Cette page a été validée par deux contributeurs.
53
JEAN DE BRÉBEUF

— Ô forêts ! ô lacs ! ô collines, ô montagnes ! combien je vous ai aimés et comme je vous aime toujours ! Ô toi, forêt ! quand mon âme était triste, quand mon cœur s’affligeait, quand mon esprit se chargeait de soucis, tu m’as égayé de tes chants mélodieux, de tes murmures mystiques ! Les chants qui tombaient de tes cimes et s’égrenaient jusqu’à moi de rameau en rameau, de branche en branche, ont chassé les chagrins et ont versé la joie dans mon âme.
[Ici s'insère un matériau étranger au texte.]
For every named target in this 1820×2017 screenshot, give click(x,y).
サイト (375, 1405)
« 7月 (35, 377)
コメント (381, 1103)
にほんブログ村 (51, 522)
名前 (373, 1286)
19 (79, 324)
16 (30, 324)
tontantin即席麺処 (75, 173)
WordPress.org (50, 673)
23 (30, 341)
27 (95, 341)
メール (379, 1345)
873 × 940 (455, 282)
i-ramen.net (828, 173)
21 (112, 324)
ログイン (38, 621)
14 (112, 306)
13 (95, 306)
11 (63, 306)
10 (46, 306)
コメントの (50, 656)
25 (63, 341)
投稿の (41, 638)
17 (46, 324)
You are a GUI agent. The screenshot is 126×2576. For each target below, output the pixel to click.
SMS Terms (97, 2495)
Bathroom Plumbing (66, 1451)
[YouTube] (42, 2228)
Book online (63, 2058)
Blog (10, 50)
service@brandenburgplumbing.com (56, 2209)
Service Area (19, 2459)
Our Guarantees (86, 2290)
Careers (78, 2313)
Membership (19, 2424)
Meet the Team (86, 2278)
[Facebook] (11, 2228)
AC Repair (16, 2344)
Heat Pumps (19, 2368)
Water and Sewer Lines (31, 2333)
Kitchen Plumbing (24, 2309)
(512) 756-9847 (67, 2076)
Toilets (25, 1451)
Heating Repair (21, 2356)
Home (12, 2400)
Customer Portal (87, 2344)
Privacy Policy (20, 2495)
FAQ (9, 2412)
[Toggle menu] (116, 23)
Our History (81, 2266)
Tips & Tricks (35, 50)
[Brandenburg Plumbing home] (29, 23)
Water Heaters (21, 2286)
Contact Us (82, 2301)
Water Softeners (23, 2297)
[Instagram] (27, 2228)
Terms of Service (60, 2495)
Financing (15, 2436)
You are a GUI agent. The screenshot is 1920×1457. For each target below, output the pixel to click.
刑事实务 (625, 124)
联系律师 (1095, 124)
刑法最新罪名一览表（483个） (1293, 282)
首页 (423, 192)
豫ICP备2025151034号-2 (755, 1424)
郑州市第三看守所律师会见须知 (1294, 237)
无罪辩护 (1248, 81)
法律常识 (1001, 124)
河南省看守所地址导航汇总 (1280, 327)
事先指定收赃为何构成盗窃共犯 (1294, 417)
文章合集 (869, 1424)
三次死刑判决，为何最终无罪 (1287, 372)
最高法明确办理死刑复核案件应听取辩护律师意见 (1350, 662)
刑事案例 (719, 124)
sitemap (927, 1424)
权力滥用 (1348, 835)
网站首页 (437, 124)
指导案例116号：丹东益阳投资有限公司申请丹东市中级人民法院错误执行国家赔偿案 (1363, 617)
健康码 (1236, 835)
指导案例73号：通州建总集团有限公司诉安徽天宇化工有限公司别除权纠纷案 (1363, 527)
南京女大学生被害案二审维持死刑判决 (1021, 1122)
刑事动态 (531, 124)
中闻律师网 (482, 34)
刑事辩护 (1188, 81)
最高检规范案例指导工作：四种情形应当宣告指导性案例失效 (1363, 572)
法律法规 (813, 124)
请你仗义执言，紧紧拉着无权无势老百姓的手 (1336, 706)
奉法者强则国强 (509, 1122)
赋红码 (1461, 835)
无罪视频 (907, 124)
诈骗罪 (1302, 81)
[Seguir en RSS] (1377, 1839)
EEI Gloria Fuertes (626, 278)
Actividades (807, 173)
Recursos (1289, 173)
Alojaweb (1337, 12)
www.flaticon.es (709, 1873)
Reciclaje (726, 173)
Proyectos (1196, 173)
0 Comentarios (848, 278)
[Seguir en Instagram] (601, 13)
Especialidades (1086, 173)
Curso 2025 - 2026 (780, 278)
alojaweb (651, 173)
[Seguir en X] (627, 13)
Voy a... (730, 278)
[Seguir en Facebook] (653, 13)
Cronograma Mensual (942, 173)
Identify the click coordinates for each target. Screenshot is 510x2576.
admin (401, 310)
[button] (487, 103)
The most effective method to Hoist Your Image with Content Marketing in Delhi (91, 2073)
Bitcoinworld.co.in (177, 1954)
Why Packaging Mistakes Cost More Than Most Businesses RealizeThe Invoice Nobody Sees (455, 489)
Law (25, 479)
En les écoutant à l’heure des lassitudes ils m’ont semblé des refrains des anges, et dans mon ravissement j’ai remercié le Seigneur, ô forêt vierge et splendide ! de t’avoir faite le temple de ces divins musiciens, de ces chanteurs angéliques ! Oui, je t’ai aimée… oui, je t’aime encore… oui, je t’aime toujours ! Je t’ai aimée même lorsque la solitude et le silence ont remplacé sous tes voûtes somptueuses les murmures de joie et les ramages ! Je t’ai aimée morne et triste, comme je t’ai aimée joyeuse et animée ! Je t’ai aimée avec ton manteau blanc et froid que tu secouais parfois avec humeur quand il faisait trop pesamment ployer tes rameaux verts ! Je t’ai aimée aussi, quand tu grondais de colère lorsque quelque âpre bourrasque venait t’importuner ! Je t’ai aimée lorsque tu rugissais dans la tourmente qui ébranlait ta voûte, lorsque, dans ta fureur farouche, écumante, tu balayais l’ouragan de tes cimes gigantesques ! Ô forêt ! je t’aime tant encore, de quelque humeur que tu sois, sous quelque aspect que tu te présentes à mes yeux, qu’à la pensée de ne plus te revoir un jour, de ne plus entendre le bruissement argentin de tes ramures, mon cœur s’afflige… il s’afflige à se briser !…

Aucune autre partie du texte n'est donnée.